(Items from a dataset)
-*-*-

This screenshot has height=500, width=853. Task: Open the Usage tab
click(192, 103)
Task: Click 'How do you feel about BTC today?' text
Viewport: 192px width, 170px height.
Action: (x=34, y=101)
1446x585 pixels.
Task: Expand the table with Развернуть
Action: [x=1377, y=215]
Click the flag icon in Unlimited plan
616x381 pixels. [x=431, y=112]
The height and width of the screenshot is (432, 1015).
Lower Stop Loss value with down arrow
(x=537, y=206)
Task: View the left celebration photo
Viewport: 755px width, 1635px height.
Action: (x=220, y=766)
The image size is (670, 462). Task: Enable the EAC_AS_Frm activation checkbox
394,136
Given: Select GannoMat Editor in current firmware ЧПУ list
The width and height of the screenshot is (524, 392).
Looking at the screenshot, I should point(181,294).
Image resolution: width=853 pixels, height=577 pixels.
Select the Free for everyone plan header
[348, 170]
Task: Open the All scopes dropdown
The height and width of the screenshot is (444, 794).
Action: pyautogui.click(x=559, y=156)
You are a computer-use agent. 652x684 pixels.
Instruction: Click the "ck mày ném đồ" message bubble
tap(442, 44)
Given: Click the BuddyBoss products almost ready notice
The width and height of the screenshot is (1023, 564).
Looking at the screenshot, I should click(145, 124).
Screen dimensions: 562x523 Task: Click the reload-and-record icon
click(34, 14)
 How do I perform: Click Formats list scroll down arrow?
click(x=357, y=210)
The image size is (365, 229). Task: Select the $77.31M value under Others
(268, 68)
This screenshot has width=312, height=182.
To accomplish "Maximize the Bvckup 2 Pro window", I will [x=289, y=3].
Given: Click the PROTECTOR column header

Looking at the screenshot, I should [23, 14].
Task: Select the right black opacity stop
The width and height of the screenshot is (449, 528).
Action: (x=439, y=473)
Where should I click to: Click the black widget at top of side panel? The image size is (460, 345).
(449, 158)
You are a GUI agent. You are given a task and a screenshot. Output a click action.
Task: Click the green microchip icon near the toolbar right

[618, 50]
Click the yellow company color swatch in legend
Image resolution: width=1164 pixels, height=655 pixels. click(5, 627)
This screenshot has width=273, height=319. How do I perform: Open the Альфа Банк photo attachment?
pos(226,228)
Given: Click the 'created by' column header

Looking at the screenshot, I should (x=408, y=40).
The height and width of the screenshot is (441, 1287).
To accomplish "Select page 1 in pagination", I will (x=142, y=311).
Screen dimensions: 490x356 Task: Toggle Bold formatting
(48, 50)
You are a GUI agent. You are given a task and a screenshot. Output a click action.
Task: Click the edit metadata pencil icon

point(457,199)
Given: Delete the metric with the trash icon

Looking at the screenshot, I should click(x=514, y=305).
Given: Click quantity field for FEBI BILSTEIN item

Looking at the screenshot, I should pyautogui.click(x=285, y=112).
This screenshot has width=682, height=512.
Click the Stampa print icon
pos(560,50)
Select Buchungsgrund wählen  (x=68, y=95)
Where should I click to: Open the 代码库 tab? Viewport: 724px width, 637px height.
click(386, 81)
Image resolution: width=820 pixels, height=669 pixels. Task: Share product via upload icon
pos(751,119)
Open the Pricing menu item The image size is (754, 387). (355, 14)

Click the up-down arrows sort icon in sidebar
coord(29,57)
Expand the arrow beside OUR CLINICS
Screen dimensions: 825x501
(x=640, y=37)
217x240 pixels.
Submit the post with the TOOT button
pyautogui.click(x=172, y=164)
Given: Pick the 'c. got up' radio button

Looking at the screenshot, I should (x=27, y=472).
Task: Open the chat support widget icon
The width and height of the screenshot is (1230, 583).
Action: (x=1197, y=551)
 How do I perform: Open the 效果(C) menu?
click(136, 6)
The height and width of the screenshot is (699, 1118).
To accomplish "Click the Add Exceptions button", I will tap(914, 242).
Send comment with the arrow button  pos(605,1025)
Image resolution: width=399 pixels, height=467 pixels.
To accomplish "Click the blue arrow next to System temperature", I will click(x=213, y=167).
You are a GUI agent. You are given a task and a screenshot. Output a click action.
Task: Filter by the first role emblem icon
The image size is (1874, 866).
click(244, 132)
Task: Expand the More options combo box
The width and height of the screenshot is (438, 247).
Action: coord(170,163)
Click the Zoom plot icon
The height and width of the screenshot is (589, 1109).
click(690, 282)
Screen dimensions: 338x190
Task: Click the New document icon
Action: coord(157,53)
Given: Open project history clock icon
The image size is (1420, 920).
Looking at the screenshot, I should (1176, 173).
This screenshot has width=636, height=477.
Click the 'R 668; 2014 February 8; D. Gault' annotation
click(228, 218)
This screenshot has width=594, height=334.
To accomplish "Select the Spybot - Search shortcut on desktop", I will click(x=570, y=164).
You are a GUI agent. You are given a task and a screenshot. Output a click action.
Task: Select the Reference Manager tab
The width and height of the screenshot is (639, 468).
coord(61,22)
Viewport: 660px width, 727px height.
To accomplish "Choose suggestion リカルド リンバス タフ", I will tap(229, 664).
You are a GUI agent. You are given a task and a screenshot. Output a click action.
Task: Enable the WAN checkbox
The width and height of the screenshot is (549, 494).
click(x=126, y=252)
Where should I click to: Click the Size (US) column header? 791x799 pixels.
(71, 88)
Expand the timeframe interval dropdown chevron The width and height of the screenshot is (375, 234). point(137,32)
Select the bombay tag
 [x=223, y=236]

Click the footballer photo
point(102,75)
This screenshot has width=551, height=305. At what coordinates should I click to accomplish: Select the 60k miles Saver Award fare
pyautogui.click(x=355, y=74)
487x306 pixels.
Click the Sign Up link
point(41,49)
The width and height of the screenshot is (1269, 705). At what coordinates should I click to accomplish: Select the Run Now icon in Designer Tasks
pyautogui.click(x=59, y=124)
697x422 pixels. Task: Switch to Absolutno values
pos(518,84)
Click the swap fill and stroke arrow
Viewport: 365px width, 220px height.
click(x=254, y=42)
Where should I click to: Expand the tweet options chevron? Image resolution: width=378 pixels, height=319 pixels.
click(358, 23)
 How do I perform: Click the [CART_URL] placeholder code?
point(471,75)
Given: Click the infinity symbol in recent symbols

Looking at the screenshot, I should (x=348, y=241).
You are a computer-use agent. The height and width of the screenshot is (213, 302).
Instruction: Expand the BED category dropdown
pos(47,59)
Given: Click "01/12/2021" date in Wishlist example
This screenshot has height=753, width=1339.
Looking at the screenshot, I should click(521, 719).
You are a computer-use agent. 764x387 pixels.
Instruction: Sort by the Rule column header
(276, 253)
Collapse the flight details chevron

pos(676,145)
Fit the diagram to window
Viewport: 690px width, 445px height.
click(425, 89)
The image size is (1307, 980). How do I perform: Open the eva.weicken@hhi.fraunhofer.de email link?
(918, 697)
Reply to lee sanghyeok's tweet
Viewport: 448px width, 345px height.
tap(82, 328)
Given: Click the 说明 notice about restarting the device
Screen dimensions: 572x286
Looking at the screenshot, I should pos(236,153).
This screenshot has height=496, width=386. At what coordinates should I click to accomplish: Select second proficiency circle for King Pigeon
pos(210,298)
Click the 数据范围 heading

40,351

-*-*-

== Exercise instructions ==
Bring together all lines in the records where the word "computer" is found.

== Exercise output ==
You are a computer-use agent. 652x684 pixels.
You are a computer-use agent. The height and width of the screenshot is (213, 302).
You are a computer-use agent. 764x387 pixels.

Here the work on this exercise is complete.